General information
- Type: Hotel
- Location: Sarmiento Avenue and Maipú Street, San Miguel de Tucumán, Tucumán, Argentina
- Opened: 1911
- Closed: 1983
- Cost: m$n 1,000,000

Technical details
- Floor count: 4
- Floor area: 5,634 m^{2} (60,640 sq ft)

Design and construction
- Architects: Emilio Hugé and Vicente Colmegna
- Developer: Faustino da Rosa

Other information
- Number of rooms: 120

= Hotel Savoy (Tucumán) =

Former hotel in San Miguel de Tucumán, Argentina

The Hotel Savoy was a hotel in San Miguel de Tucumán, Tucumán Province, Argentina. It stood between Maipú Street and Sarmiento Avenue, next to the former legislature building and the Teatro San Martín. The building later housed the Casino de Tucumán, which remained closed for renovation works as of 2025.

== History ==
The hotel was built as part of a 1908 project by entrepreneur Faustino da Rosa to construct a theatre, hotel and casino on the same city block. The proposal was approved by the legislature on 18 August 1908, and the hotel opened in 1911. The complex was designed by Emilio Hugé and Vicente Colmegna at a cost of m$n 1,000,000. The hotel was originally owned by a business group led by José Emerenciano Talavera.

In 1929, the casino was closed after the enactment of a law against gambling. The rest of the complex then went into decline, and the hotel closed in 1944. The hotel, theatre and casino building were subsequently purchased by the provincial government for m$n 780,000. The hotel was remodelled and reopened in 1945 under provincial administration.

In 1959, governor Celestino Gelsi reopened the casino in the dining halls and winter garden of the hotel building. In 1983, the Provincial Senate moved into the building, ending the Savoy's hotel operations. In 1991, following the establishment of the unicameral Legislature of Tucumán, the casino was re-established and provincial legislative offices remained in the building. Those offices were vacated in 2012 after the construction of the new legislative palace.

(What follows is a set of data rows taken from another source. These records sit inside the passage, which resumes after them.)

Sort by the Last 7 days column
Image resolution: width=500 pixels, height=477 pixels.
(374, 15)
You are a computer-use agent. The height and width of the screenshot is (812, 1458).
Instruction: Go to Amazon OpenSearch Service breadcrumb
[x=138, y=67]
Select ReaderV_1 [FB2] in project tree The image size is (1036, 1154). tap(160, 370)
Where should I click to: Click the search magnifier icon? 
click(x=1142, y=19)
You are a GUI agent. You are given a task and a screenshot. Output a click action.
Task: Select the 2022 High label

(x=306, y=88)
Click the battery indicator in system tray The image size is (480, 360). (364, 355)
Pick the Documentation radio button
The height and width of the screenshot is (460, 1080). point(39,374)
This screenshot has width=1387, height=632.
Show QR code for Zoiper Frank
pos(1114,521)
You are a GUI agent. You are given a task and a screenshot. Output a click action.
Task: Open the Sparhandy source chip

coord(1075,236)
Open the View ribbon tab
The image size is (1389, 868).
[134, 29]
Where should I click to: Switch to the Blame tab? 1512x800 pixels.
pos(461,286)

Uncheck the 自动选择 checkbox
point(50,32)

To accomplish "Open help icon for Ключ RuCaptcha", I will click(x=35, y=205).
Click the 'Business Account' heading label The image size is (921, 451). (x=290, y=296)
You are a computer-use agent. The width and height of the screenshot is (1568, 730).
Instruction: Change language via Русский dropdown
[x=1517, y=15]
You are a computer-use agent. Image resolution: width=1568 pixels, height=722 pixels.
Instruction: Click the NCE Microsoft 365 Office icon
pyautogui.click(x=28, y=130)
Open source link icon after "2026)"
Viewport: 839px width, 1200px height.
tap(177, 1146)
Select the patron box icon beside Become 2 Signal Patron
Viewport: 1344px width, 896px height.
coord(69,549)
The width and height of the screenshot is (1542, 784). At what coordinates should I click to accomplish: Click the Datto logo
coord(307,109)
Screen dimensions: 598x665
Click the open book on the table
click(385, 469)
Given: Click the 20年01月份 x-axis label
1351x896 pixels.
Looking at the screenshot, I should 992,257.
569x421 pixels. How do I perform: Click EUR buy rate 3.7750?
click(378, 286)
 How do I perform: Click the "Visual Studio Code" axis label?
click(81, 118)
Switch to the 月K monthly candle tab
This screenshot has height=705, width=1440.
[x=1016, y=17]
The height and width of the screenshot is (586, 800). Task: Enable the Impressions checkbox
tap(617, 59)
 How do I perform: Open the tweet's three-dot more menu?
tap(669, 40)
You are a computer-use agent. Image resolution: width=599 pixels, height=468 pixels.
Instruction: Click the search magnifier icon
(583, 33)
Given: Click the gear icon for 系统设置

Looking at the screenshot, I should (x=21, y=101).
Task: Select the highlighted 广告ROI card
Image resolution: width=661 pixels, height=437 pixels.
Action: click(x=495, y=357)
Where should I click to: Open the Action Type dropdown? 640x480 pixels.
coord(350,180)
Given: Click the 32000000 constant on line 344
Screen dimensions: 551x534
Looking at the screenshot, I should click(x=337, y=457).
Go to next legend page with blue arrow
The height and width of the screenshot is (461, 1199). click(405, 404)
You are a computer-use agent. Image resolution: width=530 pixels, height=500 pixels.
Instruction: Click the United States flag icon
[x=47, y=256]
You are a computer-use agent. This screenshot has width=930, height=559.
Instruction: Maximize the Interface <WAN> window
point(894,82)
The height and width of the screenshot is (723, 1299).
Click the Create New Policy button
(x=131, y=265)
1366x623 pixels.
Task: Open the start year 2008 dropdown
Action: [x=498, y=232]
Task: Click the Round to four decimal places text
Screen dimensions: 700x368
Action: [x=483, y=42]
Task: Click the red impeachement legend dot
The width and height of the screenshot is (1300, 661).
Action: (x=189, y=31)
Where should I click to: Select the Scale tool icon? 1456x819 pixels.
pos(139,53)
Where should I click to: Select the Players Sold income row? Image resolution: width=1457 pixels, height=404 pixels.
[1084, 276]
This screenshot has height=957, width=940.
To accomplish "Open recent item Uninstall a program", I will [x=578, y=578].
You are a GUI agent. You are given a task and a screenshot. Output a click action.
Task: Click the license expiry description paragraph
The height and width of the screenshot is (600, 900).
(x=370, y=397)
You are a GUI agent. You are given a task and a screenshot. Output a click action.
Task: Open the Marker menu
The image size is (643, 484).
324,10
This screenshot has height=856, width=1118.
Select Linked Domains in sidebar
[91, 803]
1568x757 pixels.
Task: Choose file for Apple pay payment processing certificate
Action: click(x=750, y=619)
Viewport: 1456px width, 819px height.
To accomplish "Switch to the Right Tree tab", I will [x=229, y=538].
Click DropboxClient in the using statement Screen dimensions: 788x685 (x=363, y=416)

In 2020, during the COVID-19 pandemic, the casino suspended activities in order to comply with health protocols and to carry out works for its reopening. As of 2025, it remained closed for renovation works.

== Description ==
The hotel had 120 rooms with private bathrooms arranged over three storeys and a basement. The ground floor contained gambling rooms, ballrooms, dining rooms, a gymnasium and a fencing room. The buildings in the complex, including the Savoy, were connected by surrounding gardens.